Sophia Jans was born with a rare limb deficiency called fibular hemimelia, which means she has no fibula in her right leg, a shortened tibia and just three toes.
Her parents Carley and Chris had been told that amputation was the only option in Australia, but then they found US limb specialist Dr Dror Paley.
Dr Paley combines limb-lengthening operations with his ‘’superankle’’ procedure to address the deformity in the foot.
Sophia underwent a six-hour operation at his Florida hospital on January 20.
It included realigning her foot and ankle as well as starting the limb lengthening process by securing an external fixator to her leg. The struts on the fixator will be wound up by 1mm a day – to a limit of 5cm.
‘’She’s progressing so well – within a week she was up and standing; within two weeks she was walking with assistance and now three weeks later she is crawling around the floor,’’ Mrs Jans told the Mercury.
‘’Now her ankle has been corrected the ball of her foot rests on the ground, and the lengthening procedure will give her an extra 5cm which is a lot for a little person.
‘’Dr Paley is a miracle worker. If amputation had been our only option we would have accepted that, but this option will mean she will be able to walk on her own two feet.
‘’To see how successful the operation has been is so rewarding as it is validation that we are doing the right thing.’’
For most parents, watching their child take their first steps is wonderful – for the Bulli couple it was priceless.
‘’We had tears in our eyes – just to watch her after all she’s been through,’’ Mrs Jans said. ‘’She’s such a little fighter, she amazes us every day and we are so proud of her.’’
Mr Jans will fly home later this month to be with the couple’s three other children while Mrs Jans stays on until April when the external fixator will be removed.

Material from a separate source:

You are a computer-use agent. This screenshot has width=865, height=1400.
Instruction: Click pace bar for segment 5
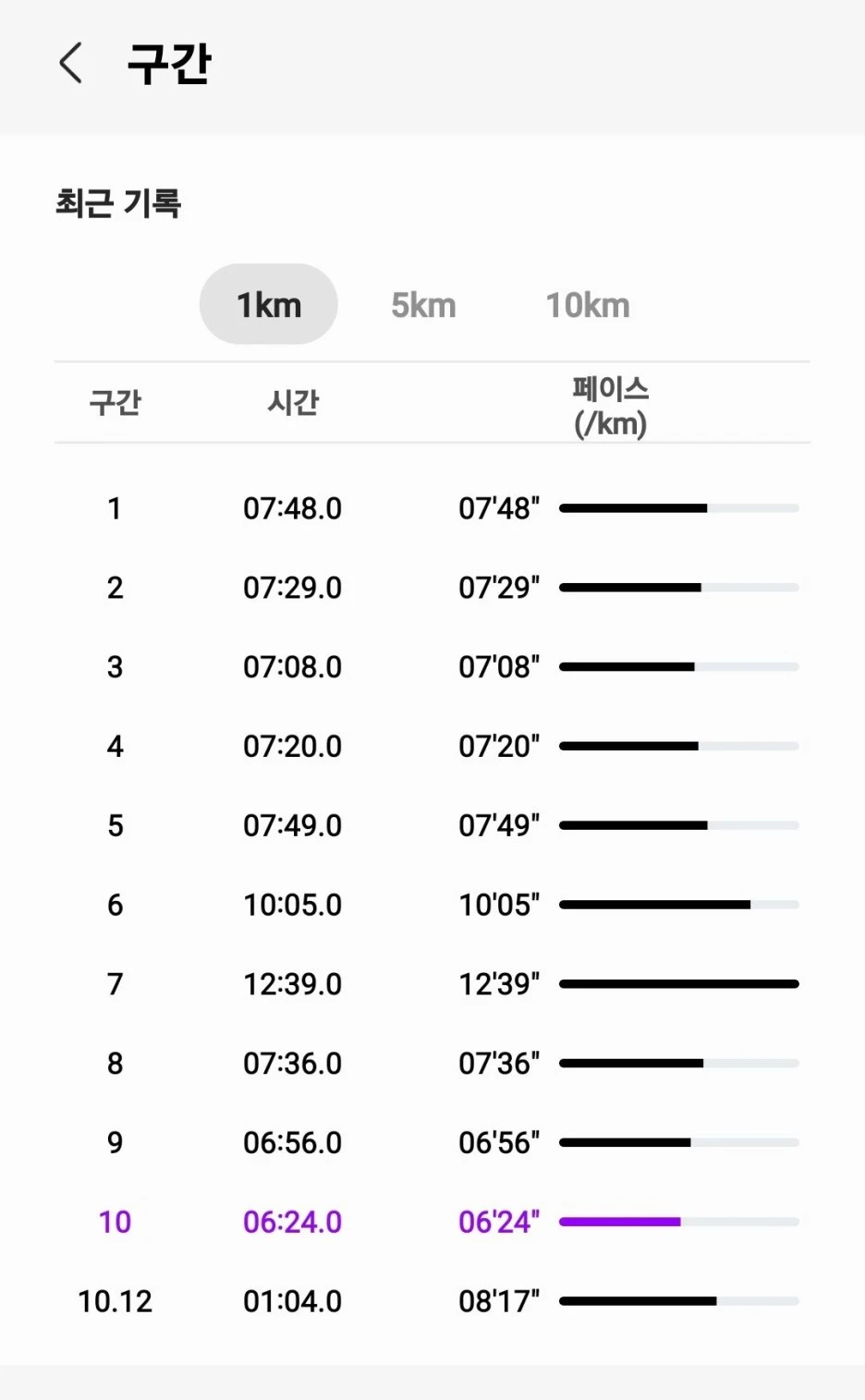679,825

Sophia will then be in a plaster cast for up to eight weeks to allow her lenthened bones to harden and strengthen. She will have to return to the US for further lengthening surgery when she’s seven, and again at 16.
An online fundraiser still continues with the couple getting no assistance from the Australian Government. They hope their story will make the government change its stance on funding this type of surgery.